### SOURCE TEXT
- Opening Delimiter -

West Belmar is an unincorporated community and census-designated place (CDP) within Wall Township, in Monmouth County, New Jersey, United States. At the 2010 census, the CDP's population was 2,493.

Geography
According to the United States Census Bureau, the CDP had a total area of 0.470 square miles (1.216 km2), all of which was land.

Demographics

Census 2010

Census 2000
At the 2000 census there were 2,606 people, 1,000 households, and 673 families living in the CDP. The population density was 2,096.2/km2 (5,450.2/mi2). There were 1,096 housing units at an average density of 881.6/km2 (2,292.2/mi2). The racial makeup of the CDP was 95.47% White, 0.92% African American, 0.19% Native American, 1.27% Asian, 0.27% Pacific Islander, 0.84% from other races, and 1.04% from two or more races. Hispanic or Latino of any race were 2.57% of the population.

Of the 1,000 households 34.1% had children under the age of 18 living with them, 50.5% were married couples living together, 12.2% had a female householder with no husband present, and 32.7% were non-families. 27.7% of households were one person and 9.7% were one person aged 65 or older. The average household size was 2.61 and the average family size was 3.21.

The age distribution was 26.2% under the age of 18, 7.0% from 18 to 24, 34.3% from 25 to 44, 22.1% from 45 to 64, and 10.3% 65 or older. The median age was 36 years. For every 100 females, there were 94.9 males. For every 100 females age 18 and over, there were 91.1 males.

The median household income was $56,367 and the median family income  was $60,144. Males had a median income of $46,458 versus $32,500 for females. The per capita income for the CDP was $22,276. About 4.5% of families and 3.1% of the population were below the poverty line, including 3.4% of those under age 18 and 6.5% of those age 65 or over.

- Closing Delimiter -

Answer these from the West Belmar text above:
(a) What was the CDP's population at the 2010 census?
(b) What total area does the Census Bureau give for the CDP, in square miles?
(c) What was the median age at the 2000 census?

### SOURCE DATA
- Opening Delimiter -

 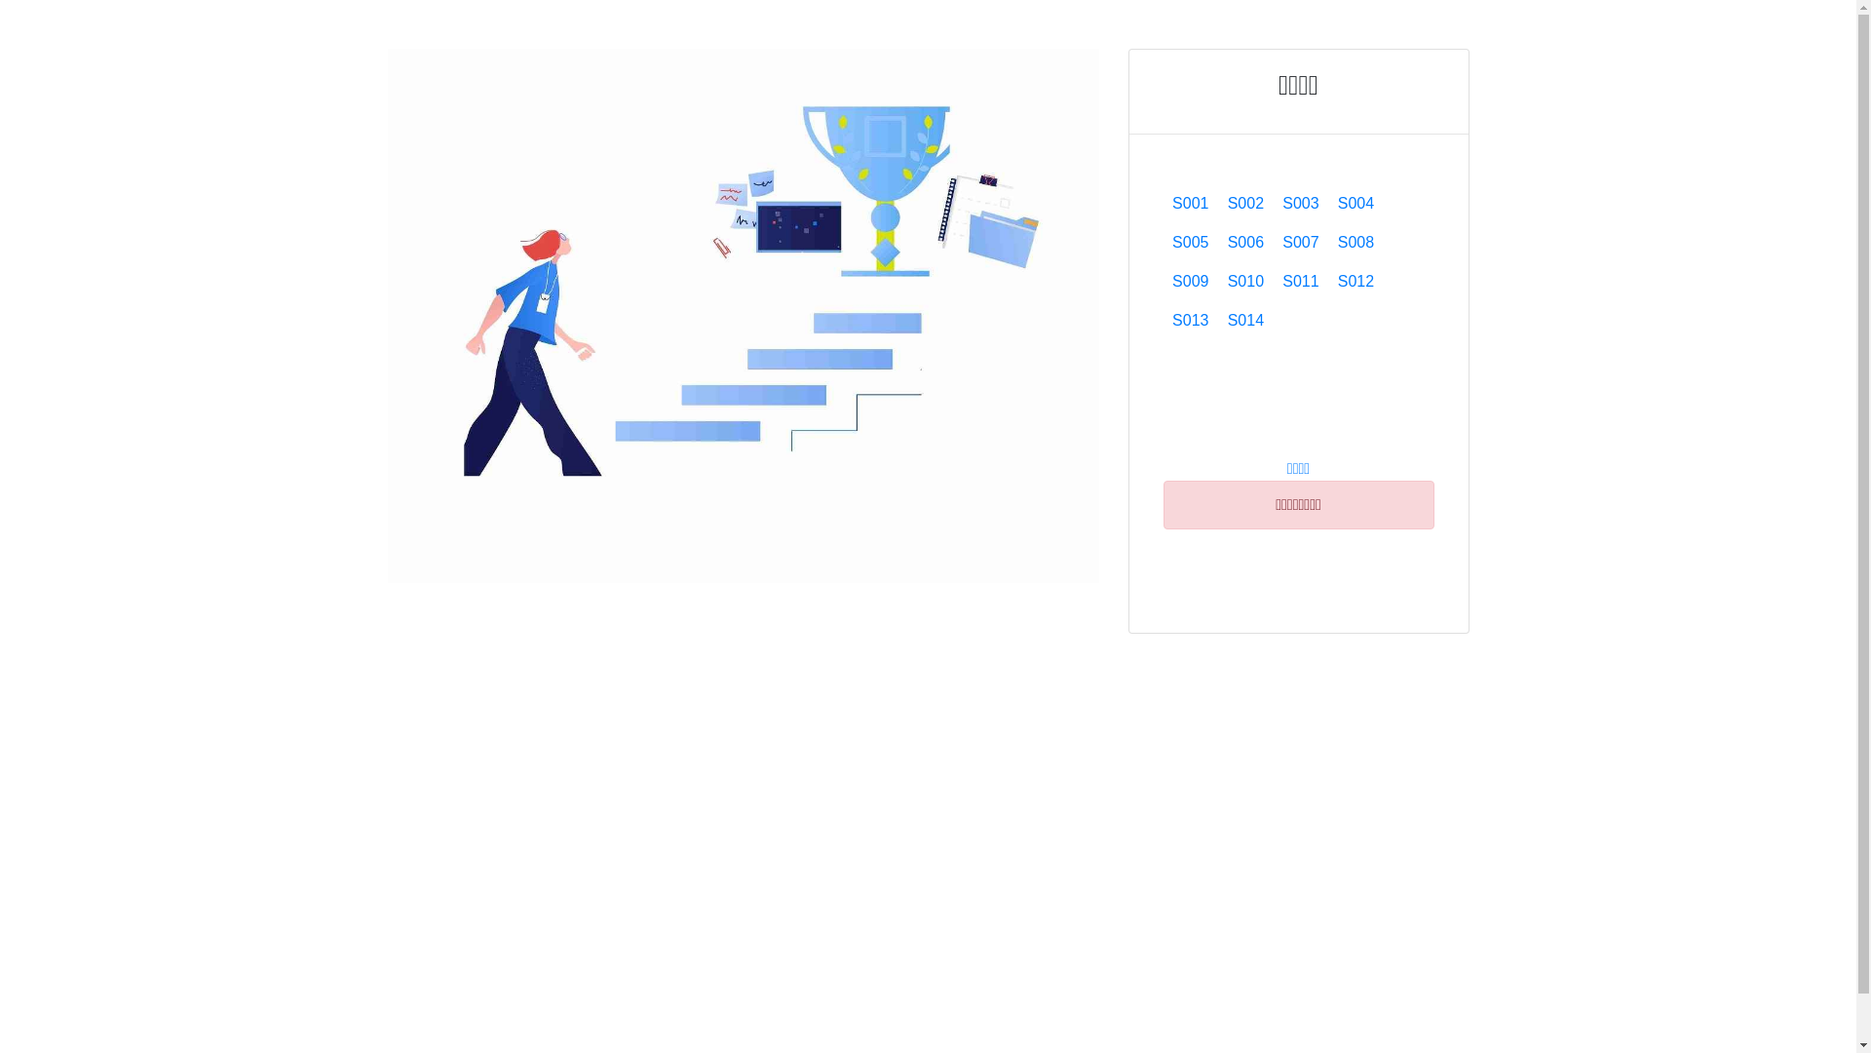 I want to click on 'S001', so click(x=1190, y=203).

- Closing Delimiter -

### RESPONSE AREA
(a) 2,493
(b) 0.470 square miles
(c) 36 years